Evidence indicates that chest pain is routinely under-medicated and her work will provide much needed information to develop pain evaluation frameworks and management standards for people who suffer with cardiac disease. “This study has major implications for cardiac pain research, impacting front line nurses’ pain and anxiety assessment and management practices, decreasing mortality and reducing the health service burden,” says O’Keefe-McCarthy.
     
She has published four scientific articles, a book chapter and a requested publication, presented at numerous international and national scientific meetings, served on the Canadian Pain Society executive board of directors, and received many awards, including three Ontario Graduate Scholarships and a fellowship from the Canadian Institutes of Health Research, for her academic achievements.
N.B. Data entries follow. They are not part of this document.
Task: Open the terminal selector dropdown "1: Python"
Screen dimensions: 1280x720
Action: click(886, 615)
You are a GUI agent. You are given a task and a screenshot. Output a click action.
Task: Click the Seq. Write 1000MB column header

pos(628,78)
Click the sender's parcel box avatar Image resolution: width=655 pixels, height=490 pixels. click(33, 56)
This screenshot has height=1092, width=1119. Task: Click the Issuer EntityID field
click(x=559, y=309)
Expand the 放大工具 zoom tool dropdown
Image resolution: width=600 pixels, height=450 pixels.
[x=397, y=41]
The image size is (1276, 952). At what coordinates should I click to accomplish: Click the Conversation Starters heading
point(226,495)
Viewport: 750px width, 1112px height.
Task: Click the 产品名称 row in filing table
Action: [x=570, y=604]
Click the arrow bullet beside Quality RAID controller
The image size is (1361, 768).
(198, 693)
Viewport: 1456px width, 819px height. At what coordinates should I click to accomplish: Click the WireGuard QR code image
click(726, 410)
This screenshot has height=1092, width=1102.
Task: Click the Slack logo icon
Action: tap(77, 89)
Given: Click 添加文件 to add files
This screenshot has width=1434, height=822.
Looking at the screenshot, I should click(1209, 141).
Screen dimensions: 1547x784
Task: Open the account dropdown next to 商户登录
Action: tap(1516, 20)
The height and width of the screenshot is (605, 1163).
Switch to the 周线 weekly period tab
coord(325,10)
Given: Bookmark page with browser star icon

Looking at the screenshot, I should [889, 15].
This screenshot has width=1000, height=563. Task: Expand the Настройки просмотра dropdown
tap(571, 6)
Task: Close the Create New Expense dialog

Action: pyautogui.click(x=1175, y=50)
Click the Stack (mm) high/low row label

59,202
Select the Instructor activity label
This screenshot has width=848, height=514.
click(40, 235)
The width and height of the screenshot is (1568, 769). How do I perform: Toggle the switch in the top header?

Her vision is to be a career researcher in the field of cardiac pain.
     
Recipients of the Stewart Reid Fellowship, a one-year grant given by CAUT to commemorate the life and work of the association’s first executive secretary, are determined by a national selection committee, which this year included University of Manitoba botany professor and former president of CAUT Tom Booth, Chris Ferns, professor of English at Mount Saint Vincent University, and retired Bishop’s University sociology professor and former president of CAUT Loretta Czernis.